[Opening Data records section]

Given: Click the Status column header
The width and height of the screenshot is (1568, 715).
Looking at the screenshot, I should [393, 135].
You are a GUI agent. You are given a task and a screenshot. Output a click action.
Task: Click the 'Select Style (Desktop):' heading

[Closing Data records section]
[Opening Data records section]

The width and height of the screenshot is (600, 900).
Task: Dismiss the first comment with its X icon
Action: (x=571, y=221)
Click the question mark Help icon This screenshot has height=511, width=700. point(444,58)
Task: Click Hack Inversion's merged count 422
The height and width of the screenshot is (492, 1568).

[Closing Data records section]
[Opening Data records section]

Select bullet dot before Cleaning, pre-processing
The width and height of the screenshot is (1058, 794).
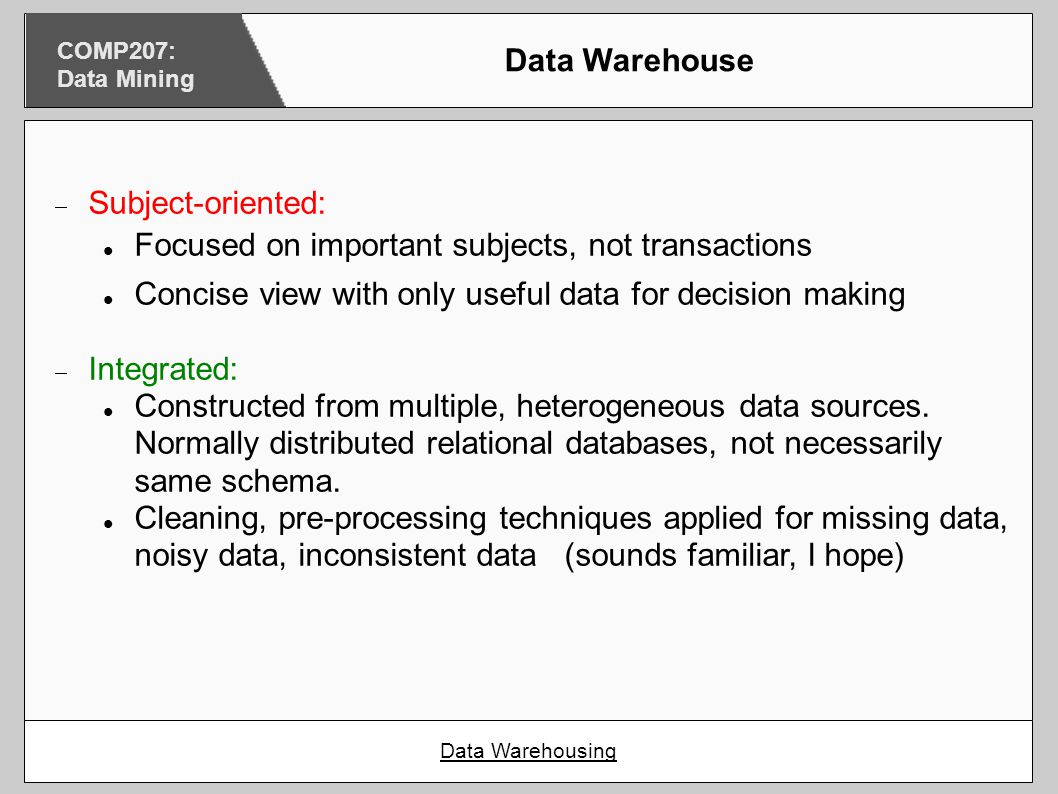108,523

[Closing Data records section]

Give back, unchanged, the run of lines in the listing above that begins at the line containing "The width and height of the screenshot is (1568, 715)." and ends at the line containing "Task: Click the", both included.

- [Result of the task]:
The width and height of the screenshot is (1568, 715).
Looking at the screenshot, I should [393, 135].
You are a GUI agent. You are given a task and a screenshot. Output a click action.
Task: Click the 'Select Style (Desktop):' heading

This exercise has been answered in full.